- [EXTRACT TO READ]
* * *

There are no shades of Larry Summers in the AAUW report. It skirts the possibility that something inherent in women, either their brains or the lifestyles they value, leads them to choose other fields. Instead, the report is all about self-esteem and overcoming bias and low expectations. The chapter on “Beliefs about Intelligence” does not discuss research on intelligence per se, but rather how to overcome the “mindset” that one’s intelligence is not as high as it should be.

Yet, as Susan Pinker commented on the Minding the Campus website in April, women are well represented in science-related disciplines, at least at the university level. She lists “biology, medicine, dentistry, ecology, pharmacology, neuroscience, or veterinary science” as “science programs that were mostly male 40 years ago but are now dominated by women on every university campus.” In fact, AAUW’s colorful charts reveal plainly that more women receive bachelor’s degrees in biology and the bio- logical sciences than do men.

* * *

- [DATA EXTRACTS]

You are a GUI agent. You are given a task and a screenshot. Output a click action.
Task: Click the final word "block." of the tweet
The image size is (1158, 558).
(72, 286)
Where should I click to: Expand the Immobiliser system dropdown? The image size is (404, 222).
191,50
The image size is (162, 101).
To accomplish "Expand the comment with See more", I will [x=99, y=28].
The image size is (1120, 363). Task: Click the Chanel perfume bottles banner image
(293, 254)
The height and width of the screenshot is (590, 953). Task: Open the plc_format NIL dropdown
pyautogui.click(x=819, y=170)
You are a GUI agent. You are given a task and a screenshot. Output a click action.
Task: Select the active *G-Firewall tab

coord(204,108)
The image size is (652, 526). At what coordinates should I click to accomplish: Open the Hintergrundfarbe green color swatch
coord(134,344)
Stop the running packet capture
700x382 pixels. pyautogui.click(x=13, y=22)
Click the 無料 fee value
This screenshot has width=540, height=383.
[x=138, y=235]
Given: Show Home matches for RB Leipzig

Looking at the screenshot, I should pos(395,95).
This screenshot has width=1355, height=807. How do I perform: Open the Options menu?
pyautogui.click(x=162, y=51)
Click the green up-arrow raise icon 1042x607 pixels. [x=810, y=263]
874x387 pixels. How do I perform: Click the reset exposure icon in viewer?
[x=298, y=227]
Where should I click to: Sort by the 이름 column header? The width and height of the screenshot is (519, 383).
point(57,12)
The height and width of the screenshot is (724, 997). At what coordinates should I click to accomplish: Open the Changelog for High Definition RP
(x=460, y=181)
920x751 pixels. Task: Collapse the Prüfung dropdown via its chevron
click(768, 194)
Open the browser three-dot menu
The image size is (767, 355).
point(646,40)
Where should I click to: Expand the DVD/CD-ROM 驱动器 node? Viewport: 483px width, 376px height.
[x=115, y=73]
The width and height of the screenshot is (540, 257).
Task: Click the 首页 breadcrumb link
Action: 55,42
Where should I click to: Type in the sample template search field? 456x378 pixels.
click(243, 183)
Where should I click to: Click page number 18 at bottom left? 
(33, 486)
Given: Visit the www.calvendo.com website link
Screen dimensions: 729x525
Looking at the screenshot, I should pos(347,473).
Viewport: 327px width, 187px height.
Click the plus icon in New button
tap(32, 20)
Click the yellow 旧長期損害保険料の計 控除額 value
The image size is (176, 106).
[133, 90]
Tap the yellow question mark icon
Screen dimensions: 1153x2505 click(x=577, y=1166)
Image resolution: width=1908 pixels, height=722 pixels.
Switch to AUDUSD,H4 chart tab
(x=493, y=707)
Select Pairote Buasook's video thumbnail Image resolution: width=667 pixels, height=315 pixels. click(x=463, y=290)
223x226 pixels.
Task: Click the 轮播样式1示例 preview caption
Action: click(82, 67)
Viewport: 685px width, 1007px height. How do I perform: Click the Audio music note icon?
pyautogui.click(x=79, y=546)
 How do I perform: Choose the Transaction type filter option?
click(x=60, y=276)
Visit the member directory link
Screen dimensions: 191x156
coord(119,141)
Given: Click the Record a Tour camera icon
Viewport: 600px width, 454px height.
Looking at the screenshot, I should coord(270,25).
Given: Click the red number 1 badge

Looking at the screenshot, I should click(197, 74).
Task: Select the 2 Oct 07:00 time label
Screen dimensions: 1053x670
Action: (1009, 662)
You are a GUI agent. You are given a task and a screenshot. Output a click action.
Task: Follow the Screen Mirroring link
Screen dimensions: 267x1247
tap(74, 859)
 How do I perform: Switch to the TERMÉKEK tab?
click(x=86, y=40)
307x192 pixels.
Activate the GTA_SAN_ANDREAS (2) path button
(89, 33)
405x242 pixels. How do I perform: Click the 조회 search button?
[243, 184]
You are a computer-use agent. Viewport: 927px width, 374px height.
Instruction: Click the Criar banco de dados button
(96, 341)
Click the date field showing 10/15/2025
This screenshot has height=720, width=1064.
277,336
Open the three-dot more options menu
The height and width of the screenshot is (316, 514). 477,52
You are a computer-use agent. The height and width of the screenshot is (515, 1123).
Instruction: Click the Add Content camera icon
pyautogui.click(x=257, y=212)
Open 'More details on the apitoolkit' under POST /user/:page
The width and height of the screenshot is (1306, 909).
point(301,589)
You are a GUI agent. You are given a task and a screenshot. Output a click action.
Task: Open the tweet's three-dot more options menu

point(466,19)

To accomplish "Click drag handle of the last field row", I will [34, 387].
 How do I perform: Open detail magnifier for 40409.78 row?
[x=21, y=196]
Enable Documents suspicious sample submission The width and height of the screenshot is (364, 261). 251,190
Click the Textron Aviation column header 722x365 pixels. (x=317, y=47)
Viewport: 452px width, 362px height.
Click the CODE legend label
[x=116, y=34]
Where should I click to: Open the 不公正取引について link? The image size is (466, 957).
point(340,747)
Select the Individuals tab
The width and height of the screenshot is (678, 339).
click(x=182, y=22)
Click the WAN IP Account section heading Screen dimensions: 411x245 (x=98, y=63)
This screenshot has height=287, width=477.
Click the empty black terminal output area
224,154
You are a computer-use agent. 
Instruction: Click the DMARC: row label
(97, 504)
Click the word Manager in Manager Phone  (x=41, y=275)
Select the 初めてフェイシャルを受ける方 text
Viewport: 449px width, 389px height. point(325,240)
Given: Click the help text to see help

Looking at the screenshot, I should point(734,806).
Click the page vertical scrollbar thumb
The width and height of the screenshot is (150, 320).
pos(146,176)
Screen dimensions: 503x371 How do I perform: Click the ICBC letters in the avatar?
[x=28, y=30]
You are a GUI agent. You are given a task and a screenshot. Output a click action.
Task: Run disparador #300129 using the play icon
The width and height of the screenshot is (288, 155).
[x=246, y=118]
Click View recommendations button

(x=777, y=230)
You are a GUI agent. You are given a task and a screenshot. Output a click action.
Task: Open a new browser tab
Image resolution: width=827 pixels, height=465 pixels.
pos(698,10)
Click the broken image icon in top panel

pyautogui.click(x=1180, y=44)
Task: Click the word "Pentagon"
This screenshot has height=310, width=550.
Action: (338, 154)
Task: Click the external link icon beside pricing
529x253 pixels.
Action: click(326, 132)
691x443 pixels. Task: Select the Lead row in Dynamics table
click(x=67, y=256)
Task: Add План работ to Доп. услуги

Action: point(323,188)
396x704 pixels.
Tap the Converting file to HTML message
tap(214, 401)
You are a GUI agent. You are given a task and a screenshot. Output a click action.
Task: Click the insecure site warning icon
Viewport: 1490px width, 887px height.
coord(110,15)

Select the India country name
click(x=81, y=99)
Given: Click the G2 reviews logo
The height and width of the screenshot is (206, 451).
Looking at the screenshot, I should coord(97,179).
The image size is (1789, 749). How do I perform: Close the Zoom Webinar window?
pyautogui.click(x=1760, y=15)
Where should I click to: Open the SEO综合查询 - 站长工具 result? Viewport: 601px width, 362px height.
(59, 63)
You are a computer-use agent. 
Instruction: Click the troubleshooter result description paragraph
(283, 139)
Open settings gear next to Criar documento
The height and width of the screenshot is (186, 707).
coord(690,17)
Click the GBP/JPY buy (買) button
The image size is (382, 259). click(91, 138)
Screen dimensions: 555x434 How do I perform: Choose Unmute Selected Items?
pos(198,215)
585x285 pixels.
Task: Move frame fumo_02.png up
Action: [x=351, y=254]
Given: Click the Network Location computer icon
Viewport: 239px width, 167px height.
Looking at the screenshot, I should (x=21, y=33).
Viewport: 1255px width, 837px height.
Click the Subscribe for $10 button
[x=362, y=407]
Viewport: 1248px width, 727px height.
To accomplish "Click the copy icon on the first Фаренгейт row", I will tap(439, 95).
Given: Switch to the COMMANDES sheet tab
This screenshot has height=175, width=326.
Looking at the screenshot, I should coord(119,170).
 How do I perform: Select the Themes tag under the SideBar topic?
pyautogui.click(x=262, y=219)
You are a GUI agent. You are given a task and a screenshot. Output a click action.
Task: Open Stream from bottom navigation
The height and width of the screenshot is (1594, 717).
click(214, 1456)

* * *

- [TASK A] Please rewrite the paragraph of the AAUW report passage that begins "There are no shades of Larry Summers" as a short bulleted list that keeps its main facts.
- [TASK B] Write the next part of the AAUW report passage, starting after its final sentence.

- [WRITTEN REPLY A]
- The AAUW report shows no trace of Larry Summers's views.
- It sidesteps the idea that something inherent in women, whether their brains or the lifestyles they value, leads them to choose other fields.
- Its focus is self-esteem and overcoming bias and low expectations.
- Its chapter "Beliefs about Intelligence" does not discuss research on intelligence itself. Instead, it covers how to overcome the "mindset" that one's intelligence is not as high as it should be.

- [WRITTEN REPLY B]
Furthermore, there’s something sinister about this report — or at least it’s out of date: STEM jobs are not all that attractive. The Ohio University economist Richard Vedder suggests that the pressure to push people (of either sex) into STEM smacks of scandal — a retread of the post- Sputnik pressures of the late 1950s, with less justification. STEM fields are not that highly paid (which would be a sign of great demand), he says, and “it is not uncommon for science graduates to have trouble getting a job in their field.” Nor does the Bureau of Labor Statistics expect the number of jobs in these fields to grow substantially (in percentage terms, yes, but not in absolute numbers).

Exactly why STEM has fallen out of favor Vedder doesn’t say. Others, however, have pointed to the international outsourcing of such jobs and to the changing nature of technology, which now automates procedures that previously required highly skilled technicians.

Why don’t we just let women do what they want to do? If that means avoiding some academic fields because they like others better or because they envision a life that is more compatible with being a mother, let them. Isn’t freedom what “women’s liberation” was all about?